■ **Exercise directions**
If a line in the records below holds the word "Open", copy it.

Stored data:
──────────────────────────────

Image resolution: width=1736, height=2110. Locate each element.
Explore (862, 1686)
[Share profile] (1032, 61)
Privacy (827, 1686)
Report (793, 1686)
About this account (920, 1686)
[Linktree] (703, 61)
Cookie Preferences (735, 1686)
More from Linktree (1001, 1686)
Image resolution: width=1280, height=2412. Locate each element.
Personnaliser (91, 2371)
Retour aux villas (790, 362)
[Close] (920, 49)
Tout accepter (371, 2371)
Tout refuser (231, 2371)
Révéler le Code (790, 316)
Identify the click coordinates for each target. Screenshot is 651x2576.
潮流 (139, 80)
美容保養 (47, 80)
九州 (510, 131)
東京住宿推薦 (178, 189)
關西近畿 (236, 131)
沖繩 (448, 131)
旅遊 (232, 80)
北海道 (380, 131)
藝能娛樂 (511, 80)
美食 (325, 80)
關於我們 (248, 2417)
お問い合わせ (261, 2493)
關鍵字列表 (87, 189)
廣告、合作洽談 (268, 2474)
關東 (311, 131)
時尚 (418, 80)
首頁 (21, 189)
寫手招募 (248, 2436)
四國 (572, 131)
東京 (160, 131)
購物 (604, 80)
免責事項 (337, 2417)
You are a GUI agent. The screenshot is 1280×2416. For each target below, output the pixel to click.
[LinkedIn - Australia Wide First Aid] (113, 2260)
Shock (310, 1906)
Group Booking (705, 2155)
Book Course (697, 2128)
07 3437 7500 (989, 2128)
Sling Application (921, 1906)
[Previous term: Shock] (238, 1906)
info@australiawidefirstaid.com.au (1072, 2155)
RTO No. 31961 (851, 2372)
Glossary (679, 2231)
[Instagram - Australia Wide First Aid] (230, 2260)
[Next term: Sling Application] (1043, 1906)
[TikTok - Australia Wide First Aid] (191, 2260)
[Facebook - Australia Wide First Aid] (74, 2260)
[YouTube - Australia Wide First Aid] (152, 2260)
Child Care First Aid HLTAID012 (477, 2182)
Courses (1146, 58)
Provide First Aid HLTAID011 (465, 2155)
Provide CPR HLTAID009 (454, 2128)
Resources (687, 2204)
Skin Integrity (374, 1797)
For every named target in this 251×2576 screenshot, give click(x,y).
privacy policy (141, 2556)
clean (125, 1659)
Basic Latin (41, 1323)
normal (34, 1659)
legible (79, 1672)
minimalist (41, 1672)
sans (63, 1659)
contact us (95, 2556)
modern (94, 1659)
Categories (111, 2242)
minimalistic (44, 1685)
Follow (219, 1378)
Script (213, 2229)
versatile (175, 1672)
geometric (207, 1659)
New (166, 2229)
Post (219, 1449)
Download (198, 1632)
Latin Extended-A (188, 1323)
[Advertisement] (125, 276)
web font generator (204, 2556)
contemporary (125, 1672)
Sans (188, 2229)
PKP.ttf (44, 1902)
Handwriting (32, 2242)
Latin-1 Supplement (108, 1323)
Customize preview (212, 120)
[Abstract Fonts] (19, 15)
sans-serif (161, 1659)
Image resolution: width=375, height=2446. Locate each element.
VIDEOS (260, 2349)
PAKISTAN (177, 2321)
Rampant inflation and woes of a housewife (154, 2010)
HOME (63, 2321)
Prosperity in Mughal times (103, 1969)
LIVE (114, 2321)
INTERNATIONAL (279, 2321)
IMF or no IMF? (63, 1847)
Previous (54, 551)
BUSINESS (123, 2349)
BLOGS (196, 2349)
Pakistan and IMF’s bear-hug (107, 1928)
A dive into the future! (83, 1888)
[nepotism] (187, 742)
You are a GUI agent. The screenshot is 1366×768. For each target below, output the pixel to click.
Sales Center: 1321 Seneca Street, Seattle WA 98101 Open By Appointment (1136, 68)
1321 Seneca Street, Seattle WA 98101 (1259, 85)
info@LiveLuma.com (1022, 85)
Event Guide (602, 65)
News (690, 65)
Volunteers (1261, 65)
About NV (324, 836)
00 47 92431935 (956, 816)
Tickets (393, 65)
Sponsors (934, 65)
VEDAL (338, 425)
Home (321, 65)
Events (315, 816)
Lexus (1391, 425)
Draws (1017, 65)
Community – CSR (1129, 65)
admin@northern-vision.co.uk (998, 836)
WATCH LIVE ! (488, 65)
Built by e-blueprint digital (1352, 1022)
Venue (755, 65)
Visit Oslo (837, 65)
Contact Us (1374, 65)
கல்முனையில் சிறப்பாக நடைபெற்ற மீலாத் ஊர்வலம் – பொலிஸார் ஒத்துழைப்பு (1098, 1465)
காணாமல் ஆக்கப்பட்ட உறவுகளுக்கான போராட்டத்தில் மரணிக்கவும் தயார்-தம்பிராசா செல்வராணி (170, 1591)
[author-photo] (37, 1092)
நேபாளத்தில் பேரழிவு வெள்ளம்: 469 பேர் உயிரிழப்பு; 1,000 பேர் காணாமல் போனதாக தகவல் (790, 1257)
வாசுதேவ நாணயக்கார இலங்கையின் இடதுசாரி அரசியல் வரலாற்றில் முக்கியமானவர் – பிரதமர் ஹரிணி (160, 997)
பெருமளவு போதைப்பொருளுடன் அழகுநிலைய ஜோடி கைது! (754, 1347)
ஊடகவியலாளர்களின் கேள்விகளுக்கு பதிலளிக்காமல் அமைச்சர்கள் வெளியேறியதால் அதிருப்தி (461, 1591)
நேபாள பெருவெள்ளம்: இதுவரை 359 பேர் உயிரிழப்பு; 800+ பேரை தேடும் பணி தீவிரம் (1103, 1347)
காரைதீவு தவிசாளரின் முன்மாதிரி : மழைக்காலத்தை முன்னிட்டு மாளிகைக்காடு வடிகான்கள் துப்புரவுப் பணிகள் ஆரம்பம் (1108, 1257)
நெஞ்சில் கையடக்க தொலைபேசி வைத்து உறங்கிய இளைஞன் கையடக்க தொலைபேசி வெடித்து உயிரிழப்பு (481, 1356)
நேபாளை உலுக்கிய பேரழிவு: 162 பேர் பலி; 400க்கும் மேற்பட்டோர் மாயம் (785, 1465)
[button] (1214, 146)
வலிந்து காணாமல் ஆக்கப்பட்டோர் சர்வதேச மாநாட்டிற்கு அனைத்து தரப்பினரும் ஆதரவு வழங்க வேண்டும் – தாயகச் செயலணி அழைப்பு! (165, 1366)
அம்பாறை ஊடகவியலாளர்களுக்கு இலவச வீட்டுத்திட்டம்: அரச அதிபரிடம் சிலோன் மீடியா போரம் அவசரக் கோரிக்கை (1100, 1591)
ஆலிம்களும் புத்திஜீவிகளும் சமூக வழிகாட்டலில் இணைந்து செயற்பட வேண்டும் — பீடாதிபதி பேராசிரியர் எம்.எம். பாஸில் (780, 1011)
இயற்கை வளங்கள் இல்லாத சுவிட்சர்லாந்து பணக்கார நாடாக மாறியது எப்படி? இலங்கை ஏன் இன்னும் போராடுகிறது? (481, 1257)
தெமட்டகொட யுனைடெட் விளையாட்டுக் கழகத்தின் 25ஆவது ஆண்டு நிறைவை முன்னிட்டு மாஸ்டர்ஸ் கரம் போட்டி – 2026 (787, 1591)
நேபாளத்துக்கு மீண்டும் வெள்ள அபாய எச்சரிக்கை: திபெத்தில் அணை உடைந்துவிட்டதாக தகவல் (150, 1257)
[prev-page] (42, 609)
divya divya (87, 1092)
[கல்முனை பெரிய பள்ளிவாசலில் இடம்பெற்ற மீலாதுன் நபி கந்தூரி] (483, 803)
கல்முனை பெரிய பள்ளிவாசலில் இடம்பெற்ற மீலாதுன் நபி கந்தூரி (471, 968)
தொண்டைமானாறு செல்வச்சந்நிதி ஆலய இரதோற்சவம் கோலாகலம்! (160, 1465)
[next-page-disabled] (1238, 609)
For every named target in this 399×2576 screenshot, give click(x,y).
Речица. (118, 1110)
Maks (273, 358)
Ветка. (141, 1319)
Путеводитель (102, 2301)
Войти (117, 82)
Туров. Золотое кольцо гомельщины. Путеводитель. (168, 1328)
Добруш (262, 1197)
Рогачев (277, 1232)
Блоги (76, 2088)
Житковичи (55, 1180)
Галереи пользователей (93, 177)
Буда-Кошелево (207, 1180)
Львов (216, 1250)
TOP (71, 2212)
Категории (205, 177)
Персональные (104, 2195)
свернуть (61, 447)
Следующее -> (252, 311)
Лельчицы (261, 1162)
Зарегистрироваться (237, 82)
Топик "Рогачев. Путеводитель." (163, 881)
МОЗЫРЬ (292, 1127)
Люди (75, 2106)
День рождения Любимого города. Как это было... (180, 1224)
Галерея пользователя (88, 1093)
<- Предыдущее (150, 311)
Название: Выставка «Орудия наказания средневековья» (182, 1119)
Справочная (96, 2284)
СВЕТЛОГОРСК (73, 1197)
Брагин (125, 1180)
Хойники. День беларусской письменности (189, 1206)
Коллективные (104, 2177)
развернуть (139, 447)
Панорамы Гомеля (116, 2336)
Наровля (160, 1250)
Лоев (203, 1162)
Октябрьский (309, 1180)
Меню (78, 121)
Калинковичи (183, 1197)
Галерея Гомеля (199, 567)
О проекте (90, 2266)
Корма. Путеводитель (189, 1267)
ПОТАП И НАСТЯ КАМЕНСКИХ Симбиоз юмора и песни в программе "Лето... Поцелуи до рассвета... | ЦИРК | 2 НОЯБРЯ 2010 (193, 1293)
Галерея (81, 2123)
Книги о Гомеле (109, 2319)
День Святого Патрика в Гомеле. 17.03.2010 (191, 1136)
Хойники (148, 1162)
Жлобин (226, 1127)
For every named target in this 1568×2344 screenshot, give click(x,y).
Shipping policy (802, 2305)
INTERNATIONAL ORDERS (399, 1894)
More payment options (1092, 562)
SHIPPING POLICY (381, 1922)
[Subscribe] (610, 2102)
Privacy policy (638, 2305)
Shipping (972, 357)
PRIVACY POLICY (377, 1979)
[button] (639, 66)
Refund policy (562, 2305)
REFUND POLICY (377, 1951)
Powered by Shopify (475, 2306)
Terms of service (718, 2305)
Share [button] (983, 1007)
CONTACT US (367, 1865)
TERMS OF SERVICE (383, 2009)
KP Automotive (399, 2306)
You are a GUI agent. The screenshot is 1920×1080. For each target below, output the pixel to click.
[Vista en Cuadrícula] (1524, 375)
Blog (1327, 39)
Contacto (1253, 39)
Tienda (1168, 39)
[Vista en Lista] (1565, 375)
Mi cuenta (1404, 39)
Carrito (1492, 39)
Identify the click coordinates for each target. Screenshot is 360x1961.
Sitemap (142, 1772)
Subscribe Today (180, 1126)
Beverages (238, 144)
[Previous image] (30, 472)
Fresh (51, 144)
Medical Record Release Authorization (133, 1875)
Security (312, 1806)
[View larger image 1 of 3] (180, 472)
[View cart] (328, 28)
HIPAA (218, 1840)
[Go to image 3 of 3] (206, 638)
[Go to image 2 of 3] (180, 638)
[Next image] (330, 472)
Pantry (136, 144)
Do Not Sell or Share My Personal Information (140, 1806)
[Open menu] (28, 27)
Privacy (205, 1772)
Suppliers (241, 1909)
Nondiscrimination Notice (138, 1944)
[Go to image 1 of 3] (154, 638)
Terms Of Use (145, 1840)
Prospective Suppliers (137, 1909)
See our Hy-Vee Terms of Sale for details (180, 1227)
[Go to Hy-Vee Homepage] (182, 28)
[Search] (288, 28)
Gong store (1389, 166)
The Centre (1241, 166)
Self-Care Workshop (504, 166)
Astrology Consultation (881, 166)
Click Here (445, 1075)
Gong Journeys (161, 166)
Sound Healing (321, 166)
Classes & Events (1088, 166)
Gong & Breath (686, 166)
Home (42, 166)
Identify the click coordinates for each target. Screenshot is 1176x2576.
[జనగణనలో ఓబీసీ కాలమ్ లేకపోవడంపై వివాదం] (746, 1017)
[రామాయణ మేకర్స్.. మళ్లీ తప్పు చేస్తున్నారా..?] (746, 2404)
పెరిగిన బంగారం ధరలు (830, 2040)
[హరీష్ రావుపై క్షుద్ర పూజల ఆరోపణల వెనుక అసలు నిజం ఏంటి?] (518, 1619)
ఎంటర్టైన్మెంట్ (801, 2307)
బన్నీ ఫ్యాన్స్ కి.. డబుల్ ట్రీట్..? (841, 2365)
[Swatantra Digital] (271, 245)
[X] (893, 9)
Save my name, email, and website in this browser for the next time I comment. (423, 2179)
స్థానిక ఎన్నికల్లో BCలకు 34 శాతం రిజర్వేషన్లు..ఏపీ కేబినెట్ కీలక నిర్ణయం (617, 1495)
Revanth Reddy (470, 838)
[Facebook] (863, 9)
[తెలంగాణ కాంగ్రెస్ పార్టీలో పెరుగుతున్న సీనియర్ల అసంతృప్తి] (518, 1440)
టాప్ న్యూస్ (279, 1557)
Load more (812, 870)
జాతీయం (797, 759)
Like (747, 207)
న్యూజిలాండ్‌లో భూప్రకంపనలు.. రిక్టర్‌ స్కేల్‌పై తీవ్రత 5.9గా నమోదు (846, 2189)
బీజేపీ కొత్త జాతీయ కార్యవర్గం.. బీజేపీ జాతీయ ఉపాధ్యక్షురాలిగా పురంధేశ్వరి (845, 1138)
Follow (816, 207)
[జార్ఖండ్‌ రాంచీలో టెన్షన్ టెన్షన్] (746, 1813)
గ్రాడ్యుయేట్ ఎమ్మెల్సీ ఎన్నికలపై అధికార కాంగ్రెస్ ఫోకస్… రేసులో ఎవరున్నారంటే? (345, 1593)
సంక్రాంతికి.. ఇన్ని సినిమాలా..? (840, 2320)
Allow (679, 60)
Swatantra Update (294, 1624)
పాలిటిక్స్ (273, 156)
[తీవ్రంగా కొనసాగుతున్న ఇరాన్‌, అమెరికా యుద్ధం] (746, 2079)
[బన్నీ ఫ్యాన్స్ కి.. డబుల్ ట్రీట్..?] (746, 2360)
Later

──────────────────────────────

■ **Answer box**
Sales Center: 1321 Seneca Street, Seattle WA 98101 Open By Appointment (1136, 68)
[Open menu] (28, 27)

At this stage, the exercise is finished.